*** Sayfa Metni
08 Nisan 2016

Hazret-i Allah'ın İndirdiğinden Tiksinenler İbretli Bir Misal



Hazret-i Allah'ın İndirdiğinden Tiksinenler İbretli Bir Misal


İslâm dininden saparak nifaka düşenler ve nifak çıkaranlar Âyet-i kerime ve Hadis-i şerif'lere istinad ve itibar etmezler. Sadece kendi zanlarına ve çıkarlarına bakarlar.
Allah-u Teâlâ Âyet-i kerime'sinde buyurur ki:
"İşte böyle... Çünkü onlar Allah'ın indirdiğinden tiksinip hoşlanmamışlardır." (Muhammed: 9)
Hazret-i Allah'ın indirdiğinden hoşlanmayıp tiksinenler İslâm gibi görünürler ve fakat küfre hizmet ederler ve onlarla ünsiyet kurarlar, onlarla birlik olurlar. Dünyaya taparlar. Gayeleri madde, menfaat ve şöhrettir. Şöhret ise bir âfâttır.
Gerçek müslümanlarla aslâ ülfet etmezler ve müslümanları alaya alırlar.
Onlar Allah-u Teâlâ'nın hükümlerinden hoşnut olmadıkları için böyle yapıyorlar. Âyet-i kerime'ler karşılarında açık açık okunduğu halde ikrah ettikleri görülüyor.
"Bunun için Allah onların amellerini boşa çıkarmıştır." (Muhammed: 9)
Çünkü amellerin kabulü için asıl ve esas olan imandır. Onlar ise bu imandan mahrum kimselerdir.
Allah-u Teâlâ onların hidayetten mahrum kalmalarının sebebini beyan etmek üzere Âyet-i kerime'sinde şöyle buyuruyor:
"Hayır! Zulmedenler körü körüne heveslerine uymuşlardır." (Rum: 29)
Onlar ahkâm-ı ilâhî’ye gözü yumuk baktılar. Âyet-i kerime ve Hadis-i şerif'ler önlerine serildiği halde hafife aldılar, kendi zan ve tüzüklerine uydular. Madde ve menfaata taptılar, dünyayı ahirete tercih ettiler.
"Allah'ın saptırdığı kimseleri kim doğru yola eriştirebilir? Onların yardımcıları da yoktur." (Rum: 29)
Delilsiz ve ilimsiz olarak kendi batıl yollarına gittikleri için İslâm hududundan çıktılar. İradelerini şerre sarfettiler. Allah-u Teâlâ'nın dalâlete düşürdüğü kimseyi hiç kimse hidayete erdiremez. Onların müstehak oldukları azaptan kurtaracak yardımcıları da yoktur.
Allah-u Teâlâ Âyet-i kerime'lerinde:
"Kendilerine Tevrat öğretildiği halde, onun gereğini yapmayanların durumu, sırtına kitap yüklenmiş merkebin durumu gibidir. Allah'ın âyetlerini yalanlayan kimselerin durumu ne kötüdür! Allah zâlimleri doğru yola eriştirmez." (Cuma: 5)
******
*** Sağlanan Malzeme
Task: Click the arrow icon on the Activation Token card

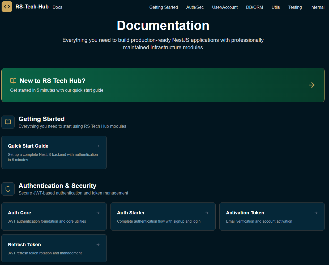Action: (316, 213)
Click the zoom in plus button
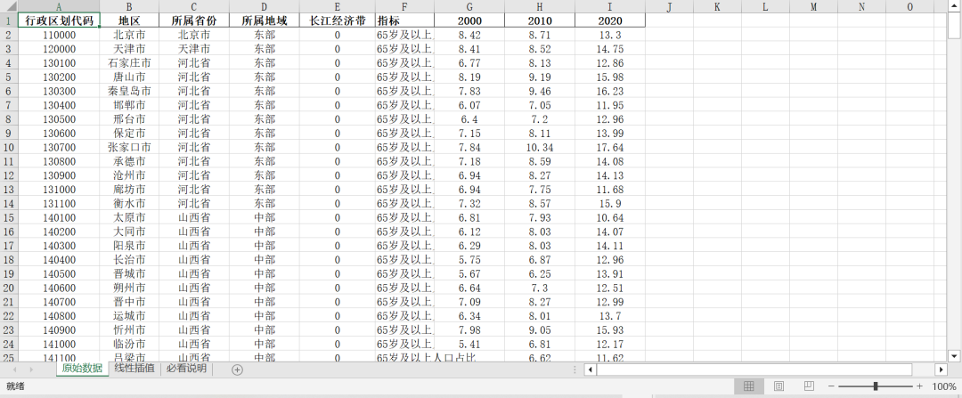 919,386
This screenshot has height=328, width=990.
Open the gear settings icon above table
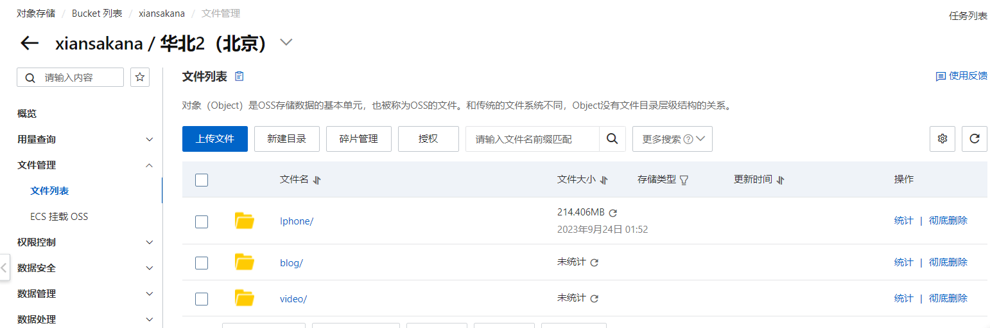tap(942, 139)
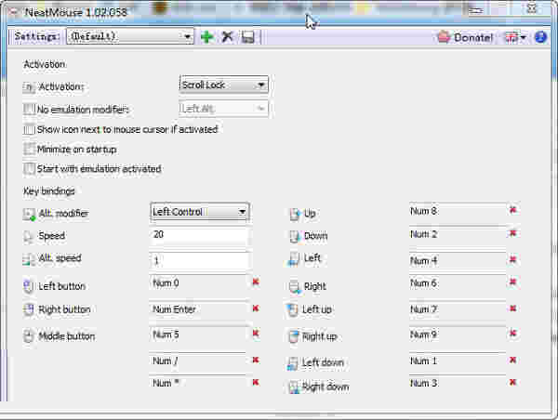Screen dimensions: 558x420
Task: Remove the Num 3 Right down binding
Action: (512, 383)
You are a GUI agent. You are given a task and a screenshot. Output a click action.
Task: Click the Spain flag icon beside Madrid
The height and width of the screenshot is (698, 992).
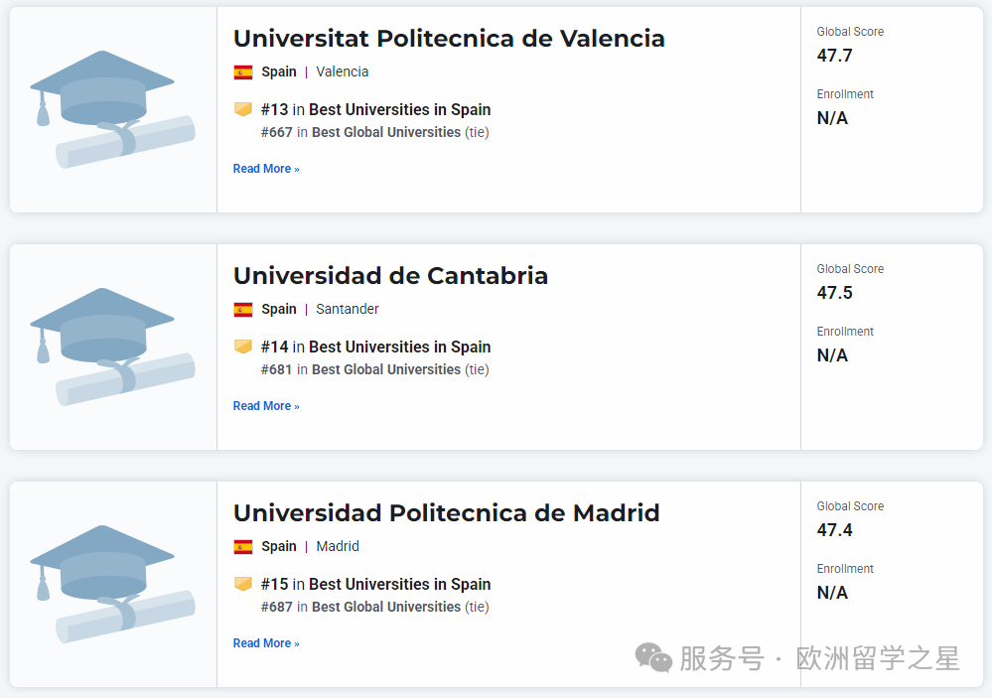[x=243, y=546]
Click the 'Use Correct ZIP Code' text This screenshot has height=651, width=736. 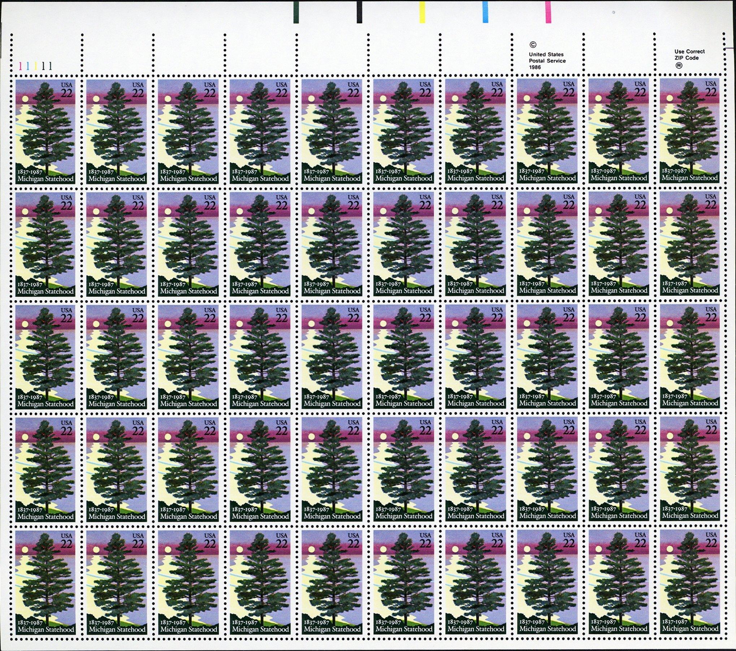[x=689, y=55]
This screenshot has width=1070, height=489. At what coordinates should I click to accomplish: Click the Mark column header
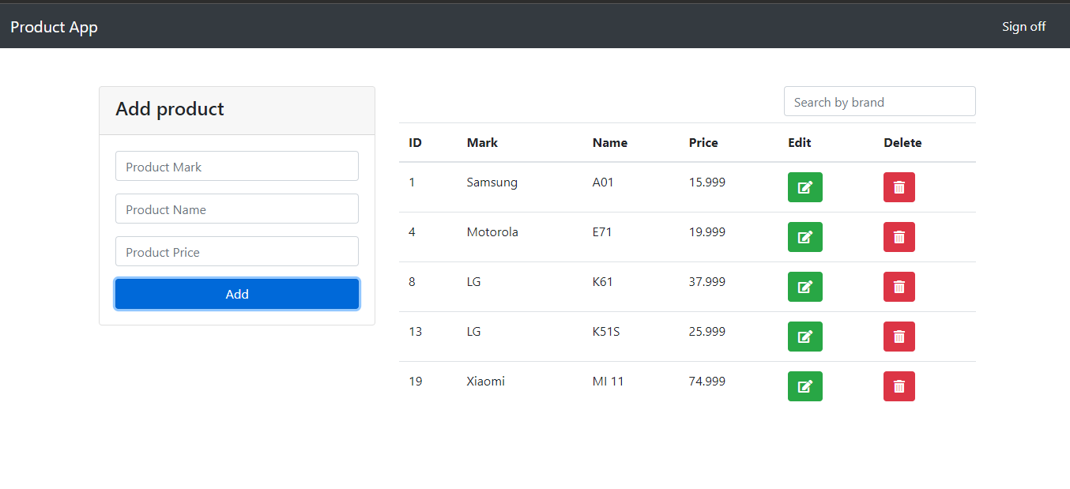click(482, 142)
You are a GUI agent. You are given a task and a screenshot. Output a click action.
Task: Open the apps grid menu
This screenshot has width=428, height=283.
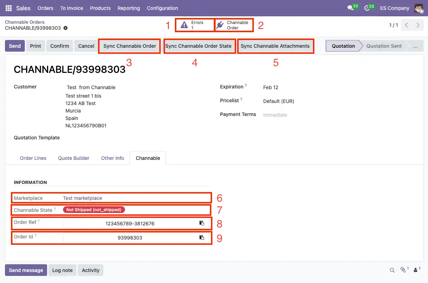point(8,8)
******
İstenenler ->
1) Allah'ın indirdiğinden tiksinenlerle ilgili metne göre amellerin kabulü için asıl ve esas olan nedir?
2) Allah'ın indirdiğinden tiksinenlerle ilgili metni, son cümlesinden sonra gelecek şekilde sürdürünüz.
Veriler, metinden ayrı ve bağımsız bir malzemedir.

Nihai Cevaplar ->
1) Amellerin kabulü için asıl ve esas olan imandır.

2)
"Seslerin en çirkini şüphesiz merkeplerin sesidir." buyuruyor. (Lokman: 19)
Resulullah -sallallahu aleyhi ve sellem- Efendimiz Hadis-i şerif’lerinde buyuruyorlar ki:
"Ölçüde bereket vardır. Binaenaleyh her şeyi ölçünüz. Eğer Hazret-i Allah'ın kelâmına uyuyorsa alınız. Uymuyorsa reddediniz. Resulullah'ın sünnetine uyuyorsa alınız, uymuyorsa reddediniz." (Tirmizî)
Bunlar müslüman mıdır? Mason mudur? Alevi midir? Kâfir midir? Nasıl anlarsınız?
Kimin namına konuşuyorsa, kimi temsil ediyorsa o ondandır. Çünkü Allah-u Teâlâ Âyet-i kerime'sinde buyuruyor ki:
"Allah size imanı sevdirdi, onu kalbinizde süsledi. Küfrü, fâsıklığı, isyanı ise çirkin gösterdi. İşte doğru yolda olanlar onlardır." (Hucurat: 7)
Bu gibi kimselerin söyledikleri eğer İslâm dinine, Hazret-i Allah'ın Kur’an-ı kerim'ine, Resulullah -sallallahu aleyhi ve sellem-in Sünnet-i seniye'sine uyuyorsa; işte onun İslâm'ı temsil edeceğine şehadet edersiniz. Şayet Din-i İslâm'ın düşmanlarını temsil ediyorsa, kimi destekliyorsa o ondandır. Aleviyi destekliyorsa alevidir, masonu destekliyorsa masondur, hıristiyanı destekliyorsa hıristiyandır, kâfiri destekliyorsa kâfirdir.
O derse ki, "Ben İslâmı temsil ediyorum."
O halde Cenab-ı Hakk Âyet-i kerime'sinde buyuruyor ki:
"Yaratmak da emretmek de Allah'a mahsustur." (A'raf: 54)
Mahlûkun hiçbir hükmü yoktur. Ve sözü geçerli değildir. Eğer Allah-u Teâlâ'nın emirlerine iman ediyorsa mümin, etmiyorsa kâfirdir. En kestirme yol budur.
Bunlar kendilerini müçtehid yerine koyuyorlar. Bunlarınki içtihad değil, ifsadtır. Çünkü Resulullah -sallallahu aleyhi ve sellem- Efendimiz Hadis-i şerif'lerinde buyuruyorlar ki:
"Ümmetimden yalancılar ve deccaller vücuda gelir." (Münavî)
Müçtehid kim, bunlar kim? Oysa Kur’an-ı kerim'in hükmü kıyamete kadar bâkidir. Bunlar din-i mübini ifsad ve Hazret-i Kur’an’ı aslından çıkarmak için vazifelidirler. Halbuki Allah-u Teâlâ Âyet-i kerime'sinde buyuruyor ki:
"Bir zikir olan Kur’an'ı biz indirdik. Elbette onu biz koruyacağız." (Hicr: 9)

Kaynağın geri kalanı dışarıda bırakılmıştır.